>> start
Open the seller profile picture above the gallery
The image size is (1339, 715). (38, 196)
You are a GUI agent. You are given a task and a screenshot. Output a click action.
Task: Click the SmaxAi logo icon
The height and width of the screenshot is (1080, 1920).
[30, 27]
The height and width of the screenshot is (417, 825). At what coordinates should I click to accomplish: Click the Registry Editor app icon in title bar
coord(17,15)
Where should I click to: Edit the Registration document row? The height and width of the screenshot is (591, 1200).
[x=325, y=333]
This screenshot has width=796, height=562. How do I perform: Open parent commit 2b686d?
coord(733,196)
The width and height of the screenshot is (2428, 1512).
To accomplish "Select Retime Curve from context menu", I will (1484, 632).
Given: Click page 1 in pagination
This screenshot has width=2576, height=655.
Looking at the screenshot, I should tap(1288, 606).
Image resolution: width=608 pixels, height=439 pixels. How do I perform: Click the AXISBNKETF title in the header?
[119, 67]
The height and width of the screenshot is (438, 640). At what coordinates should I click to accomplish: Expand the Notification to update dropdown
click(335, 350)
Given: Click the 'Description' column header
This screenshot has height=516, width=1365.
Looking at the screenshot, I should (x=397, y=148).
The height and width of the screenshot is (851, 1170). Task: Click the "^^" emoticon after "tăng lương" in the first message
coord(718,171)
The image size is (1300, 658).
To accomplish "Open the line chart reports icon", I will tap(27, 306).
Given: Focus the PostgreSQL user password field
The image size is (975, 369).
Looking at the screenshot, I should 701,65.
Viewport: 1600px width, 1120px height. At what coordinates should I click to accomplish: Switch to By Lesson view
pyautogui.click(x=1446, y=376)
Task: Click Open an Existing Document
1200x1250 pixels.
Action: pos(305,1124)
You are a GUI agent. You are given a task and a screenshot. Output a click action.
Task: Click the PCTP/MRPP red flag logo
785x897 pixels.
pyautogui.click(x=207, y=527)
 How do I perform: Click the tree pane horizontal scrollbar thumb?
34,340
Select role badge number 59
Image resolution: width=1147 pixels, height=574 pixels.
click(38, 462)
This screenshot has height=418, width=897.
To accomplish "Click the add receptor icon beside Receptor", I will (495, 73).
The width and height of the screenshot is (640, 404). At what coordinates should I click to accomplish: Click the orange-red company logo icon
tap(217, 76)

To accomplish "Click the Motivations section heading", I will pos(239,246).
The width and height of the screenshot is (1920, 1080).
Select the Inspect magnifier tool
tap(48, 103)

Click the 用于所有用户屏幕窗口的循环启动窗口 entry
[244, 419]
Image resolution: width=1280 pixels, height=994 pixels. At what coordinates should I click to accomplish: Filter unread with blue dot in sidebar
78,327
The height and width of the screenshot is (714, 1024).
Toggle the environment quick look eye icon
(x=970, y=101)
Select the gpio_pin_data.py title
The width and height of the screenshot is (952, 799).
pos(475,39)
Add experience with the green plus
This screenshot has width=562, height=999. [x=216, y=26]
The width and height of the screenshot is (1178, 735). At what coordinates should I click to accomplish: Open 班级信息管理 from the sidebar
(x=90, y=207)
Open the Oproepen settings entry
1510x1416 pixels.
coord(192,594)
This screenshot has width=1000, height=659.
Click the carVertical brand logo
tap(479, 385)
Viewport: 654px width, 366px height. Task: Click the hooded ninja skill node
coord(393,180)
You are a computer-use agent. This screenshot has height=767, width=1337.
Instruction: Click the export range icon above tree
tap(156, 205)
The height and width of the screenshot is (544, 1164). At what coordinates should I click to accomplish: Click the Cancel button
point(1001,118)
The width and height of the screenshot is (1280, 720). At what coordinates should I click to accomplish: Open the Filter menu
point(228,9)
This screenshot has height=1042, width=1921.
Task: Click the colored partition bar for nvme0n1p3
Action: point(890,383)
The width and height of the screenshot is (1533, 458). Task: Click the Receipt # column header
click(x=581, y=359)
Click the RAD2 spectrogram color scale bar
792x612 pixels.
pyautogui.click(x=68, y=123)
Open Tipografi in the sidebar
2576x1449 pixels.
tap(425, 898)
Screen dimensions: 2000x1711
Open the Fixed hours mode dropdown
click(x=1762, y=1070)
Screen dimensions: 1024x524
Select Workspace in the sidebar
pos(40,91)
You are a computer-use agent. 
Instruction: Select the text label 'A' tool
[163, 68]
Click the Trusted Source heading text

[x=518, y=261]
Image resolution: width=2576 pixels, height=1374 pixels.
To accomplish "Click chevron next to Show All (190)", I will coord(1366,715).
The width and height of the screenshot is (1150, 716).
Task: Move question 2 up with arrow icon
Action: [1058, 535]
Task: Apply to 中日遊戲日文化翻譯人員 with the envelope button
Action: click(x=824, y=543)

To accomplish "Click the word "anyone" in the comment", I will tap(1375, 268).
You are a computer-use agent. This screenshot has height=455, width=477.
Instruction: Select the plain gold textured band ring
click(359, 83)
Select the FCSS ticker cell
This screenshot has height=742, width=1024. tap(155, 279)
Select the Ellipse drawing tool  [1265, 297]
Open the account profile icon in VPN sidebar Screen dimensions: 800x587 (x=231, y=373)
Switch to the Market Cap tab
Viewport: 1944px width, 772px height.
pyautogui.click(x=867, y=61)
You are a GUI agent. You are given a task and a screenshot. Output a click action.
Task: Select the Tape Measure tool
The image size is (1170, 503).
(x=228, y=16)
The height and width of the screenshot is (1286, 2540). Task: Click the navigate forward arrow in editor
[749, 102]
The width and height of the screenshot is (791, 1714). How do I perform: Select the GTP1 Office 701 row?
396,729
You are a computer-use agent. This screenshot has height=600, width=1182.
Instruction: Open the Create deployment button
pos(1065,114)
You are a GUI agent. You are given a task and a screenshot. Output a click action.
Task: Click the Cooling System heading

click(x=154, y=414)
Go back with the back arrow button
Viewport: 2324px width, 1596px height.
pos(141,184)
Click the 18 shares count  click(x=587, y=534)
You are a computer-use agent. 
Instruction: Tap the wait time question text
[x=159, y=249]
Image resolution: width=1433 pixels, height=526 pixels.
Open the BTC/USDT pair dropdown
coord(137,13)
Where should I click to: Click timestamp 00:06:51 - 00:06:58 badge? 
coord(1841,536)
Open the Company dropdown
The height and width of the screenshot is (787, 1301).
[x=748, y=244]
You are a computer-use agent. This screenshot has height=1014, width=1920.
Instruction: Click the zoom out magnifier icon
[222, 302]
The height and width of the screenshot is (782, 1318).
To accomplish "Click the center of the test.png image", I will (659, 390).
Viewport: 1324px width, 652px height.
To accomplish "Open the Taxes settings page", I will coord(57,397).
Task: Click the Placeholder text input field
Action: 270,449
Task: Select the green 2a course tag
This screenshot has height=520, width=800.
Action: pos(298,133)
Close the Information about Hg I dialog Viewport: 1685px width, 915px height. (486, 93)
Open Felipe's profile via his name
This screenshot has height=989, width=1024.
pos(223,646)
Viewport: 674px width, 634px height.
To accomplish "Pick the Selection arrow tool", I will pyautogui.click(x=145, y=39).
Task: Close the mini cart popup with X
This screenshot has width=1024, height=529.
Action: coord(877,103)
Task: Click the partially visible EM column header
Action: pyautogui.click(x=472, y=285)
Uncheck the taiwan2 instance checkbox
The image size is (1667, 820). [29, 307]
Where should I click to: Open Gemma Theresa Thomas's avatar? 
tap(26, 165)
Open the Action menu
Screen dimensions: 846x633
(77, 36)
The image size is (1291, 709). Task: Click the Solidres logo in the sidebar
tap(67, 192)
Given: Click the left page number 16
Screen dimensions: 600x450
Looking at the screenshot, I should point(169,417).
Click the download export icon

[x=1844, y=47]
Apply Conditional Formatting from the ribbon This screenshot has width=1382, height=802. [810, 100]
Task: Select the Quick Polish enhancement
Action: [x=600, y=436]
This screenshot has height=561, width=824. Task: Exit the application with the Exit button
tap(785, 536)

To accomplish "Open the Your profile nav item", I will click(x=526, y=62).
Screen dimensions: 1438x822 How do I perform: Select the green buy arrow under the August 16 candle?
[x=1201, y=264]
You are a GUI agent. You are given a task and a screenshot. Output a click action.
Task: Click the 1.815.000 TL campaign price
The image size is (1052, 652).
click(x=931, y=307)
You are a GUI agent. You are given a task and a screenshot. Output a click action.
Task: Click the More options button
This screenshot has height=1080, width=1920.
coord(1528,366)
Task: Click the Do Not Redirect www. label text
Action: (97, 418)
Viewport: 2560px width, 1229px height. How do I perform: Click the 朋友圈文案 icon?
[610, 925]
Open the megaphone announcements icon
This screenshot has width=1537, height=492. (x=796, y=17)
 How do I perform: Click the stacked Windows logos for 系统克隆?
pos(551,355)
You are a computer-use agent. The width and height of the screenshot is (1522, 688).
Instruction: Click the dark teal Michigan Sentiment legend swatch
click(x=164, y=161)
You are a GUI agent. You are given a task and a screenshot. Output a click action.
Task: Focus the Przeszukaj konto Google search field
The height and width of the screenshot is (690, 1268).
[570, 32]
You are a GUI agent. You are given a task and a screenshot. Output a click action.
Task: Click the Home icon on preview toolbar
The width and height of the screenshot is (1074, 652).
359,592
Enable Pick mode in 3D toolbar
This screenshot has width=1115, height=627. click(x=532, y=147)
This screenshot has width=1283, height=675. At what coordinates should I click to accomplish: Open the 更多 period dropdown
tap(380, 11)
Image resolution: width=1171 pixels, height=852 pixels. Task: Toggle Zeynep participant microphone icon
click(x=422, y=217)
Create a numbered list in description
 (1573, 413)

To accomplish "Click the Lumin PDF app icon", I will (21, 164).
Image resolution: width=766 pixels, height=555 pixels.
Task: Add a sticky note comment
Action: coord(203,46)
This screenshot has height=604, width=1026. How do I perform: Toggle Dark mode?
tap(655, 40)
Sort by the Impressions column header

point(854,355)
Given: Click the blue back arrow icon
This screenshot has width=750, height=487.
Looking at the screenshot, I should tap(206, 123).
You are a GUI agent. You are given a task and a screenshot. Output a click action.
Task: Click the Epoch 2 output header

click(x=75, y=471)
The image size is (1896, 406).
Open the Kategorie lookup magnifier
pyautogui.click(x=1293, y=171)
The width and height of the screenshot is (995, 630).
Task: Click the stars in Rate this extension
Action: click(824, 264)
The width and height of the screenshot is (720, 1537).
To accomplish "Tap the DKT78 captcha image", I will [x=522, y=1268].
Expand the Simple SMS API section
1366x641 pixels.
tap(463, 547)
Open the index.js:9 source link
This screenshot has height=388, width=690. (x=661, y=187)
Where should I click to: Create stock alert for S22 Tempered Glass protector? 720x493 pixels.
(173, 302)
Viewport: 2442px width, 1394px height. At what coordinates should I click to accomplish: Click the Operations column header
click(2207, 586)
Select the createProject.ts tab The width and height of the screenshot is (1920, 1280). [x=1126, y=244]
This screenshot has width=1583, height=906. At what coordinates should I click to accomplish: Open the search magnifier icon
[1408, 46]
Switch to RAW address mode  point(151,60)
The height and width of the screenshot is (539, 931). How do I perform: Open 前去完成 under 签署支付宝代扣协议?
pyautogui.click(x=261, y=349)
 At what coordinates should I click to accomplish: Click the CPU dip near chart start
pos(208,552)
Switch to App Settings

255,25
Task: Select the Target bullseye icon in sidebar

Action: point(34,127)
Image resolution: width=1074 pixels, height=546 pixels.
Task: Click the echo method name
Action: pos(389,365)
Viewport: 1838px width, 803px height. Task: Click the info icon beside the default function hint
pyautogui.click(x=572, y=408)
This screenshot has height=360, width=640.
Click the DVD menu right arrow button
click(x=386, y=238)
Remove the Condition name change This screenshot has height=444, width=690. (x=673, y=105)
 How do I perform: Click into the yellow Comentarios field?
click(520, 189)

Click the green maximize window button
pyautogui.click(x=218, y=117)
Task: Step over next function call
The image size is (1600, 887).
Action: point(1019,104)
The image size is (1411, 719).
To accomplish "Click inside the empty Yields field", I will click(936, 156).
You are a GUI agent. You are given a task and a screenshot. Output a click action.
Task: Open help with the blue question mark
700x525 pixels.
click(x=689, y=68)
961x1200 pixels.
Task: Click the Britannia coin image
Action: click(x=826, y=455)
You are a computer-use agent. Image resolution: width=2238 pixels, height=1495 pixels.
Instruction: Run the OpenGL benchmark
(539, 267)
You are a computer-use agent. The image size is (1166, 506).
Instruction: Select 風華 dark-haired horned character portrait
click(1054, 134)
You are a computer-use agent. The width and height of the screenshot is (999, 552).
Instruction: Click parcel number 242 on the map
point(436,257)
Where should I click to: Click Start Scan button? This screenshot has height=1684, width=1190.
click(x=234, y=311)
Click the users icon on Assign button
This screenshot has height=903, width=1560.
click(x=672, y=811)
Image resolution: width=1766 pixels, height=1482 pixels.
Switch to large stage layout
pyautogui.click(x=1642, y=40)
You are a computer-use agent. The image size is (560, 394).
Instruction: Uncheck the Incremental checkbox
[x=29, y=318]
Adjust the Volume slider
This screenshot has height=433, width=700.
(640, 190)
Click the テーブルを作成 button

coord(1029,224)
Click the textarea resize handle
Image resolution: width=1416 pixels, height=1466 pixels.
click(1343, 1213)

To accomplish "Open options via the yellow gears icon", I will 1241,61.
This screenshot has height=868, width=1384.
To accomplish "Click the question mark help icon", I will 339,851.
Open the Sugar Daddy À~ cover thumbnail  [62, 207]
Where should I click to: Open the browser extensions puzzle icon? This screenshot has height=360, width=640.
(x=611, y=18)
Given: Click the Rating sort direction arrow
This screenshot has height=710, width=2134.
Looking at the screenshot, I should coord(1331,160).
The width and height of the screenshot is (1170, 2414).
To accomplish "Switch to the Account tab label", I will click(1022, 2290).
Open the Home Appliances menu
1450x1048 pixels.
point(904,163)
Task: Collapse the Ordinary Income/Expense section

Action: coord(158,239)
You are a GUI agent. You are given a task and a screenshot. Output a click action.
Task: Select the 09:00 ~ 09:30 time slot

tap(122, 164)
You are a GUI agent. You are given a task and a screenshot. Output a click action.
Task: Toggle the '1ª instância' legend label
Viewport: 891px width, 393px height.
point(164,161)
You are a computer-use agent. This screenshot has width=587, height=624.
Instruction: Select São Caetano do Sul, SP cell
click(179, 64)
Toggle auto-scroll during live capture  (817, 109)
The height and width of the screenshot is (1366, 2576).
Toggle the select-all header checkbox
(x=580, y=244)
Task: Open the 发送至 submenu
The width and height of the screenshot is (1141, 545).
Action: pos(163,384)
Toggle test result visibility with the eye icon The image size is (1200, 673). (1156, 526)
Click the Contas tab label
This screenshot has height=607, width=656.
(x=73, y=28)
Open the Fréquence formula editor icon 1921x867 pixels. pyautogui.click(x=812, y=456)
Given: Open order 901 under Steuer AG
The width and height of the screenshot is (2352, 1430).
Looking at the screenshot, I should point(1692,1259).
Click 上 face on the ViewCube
>> end
Brief
Output the lines starting at the one containing "will click(x=526, y=62)." and ending at the one containing "Looking at the screenshot, I should tap(206, 123)." as a JSON list of strings, one string per line, with blank lines omitted.

Completed exercise
[
  "To accomplish \"Open the Your profile nav item\", I will click(x=526, y=62).",
  "Screen dimensions: 1438x822 How do I perform: Select the green buy arrow under the August 16 candle?",
  "[x=1201, y=264]",
  "You are a GUI agent. You are given a task and a screenshot. Output a click action.",
  "Task: Click the 1.815.000 TL campaign price",
  "The image size is (1052, 652).",
  "click(x=931, y=307)",
  "You are a GUI agent. You are given a task and a screenshot. Output a click action.",
  "Task: Click the More options button",
  "This screenshot has height=1080, width=1920.",
  "coord(1528,366)",
  "Task: Click the Do Not Redirect www. label text",
  "Action: (97, 418)",
  "Viewport: 2560px width, 1229px height. How do I perform: Click the 朋友圈文案 icon?",
  "[610, 925]",
  "Open the megaphone announcements icon",
  "This screenshot has width=1537, height=492. (x=796, y=17)",
  " How do I perform: Click the stacked Windows logos for 系统克隆?",
  "pos(551,355)",
  "You are a computer-use agent. The width and height of the screenshot is (1522, 688).",
  "Instruction: Click the dark teal Michigan Sentiment legend swatch",
  "click(x=164, y=161)",
  "You are a GUI agent. You are given a task and a screenshot. Output a click action.",
  "Task: Focus the Przeszukaj konto Google search field",
  "The height and width of the screenshot is (690, 1268).",
  "[570, 32]",
  "You are a GUI agent. You are given a task and a screenshot. Output a click action.",
  "Task: Click the Home icon on preview toolbar",
  "The width and height of the screenshot is (1074, 652).",
  "359,592",
  "Enable Pick mode in 3D toolbar",
  "This screenshot has width=1115, height=627. click(x=532, y=147)",
  "This screenshot has width=1283, height=675. At what coordinates should I click to accomplish: Open the 更多 period dropdown",
  "tap(380, 11)",
  "Image resolution: width=1171 pixels, height=852 pixels. Task: Toggle Zeynep participant microphone icon",
  "click(x=422, y=217)",
  "Create a numbered list in description",
  " (1573, 413)",
  "To accomplish \"Click the Lumin PDF app icon\", I will (21, 164).",
  "Image resolution: width=766 pixels, height=555 pixels.",
  "Task: Add a sticky note comment",
  "Action: coord(203,46)",
  "This screenshot has height=604, width=1026. How do I perform: Toggle Dark mode?",
  "tap(655, 40)",
  "Sort by the Impressions column header",
  "point(854,355)",
  "Given: Click the blue back arrow icon",
  "This screenshot has width=750, height=487.",
  "Looking at the screenshot, I should tap(206, 123)."
]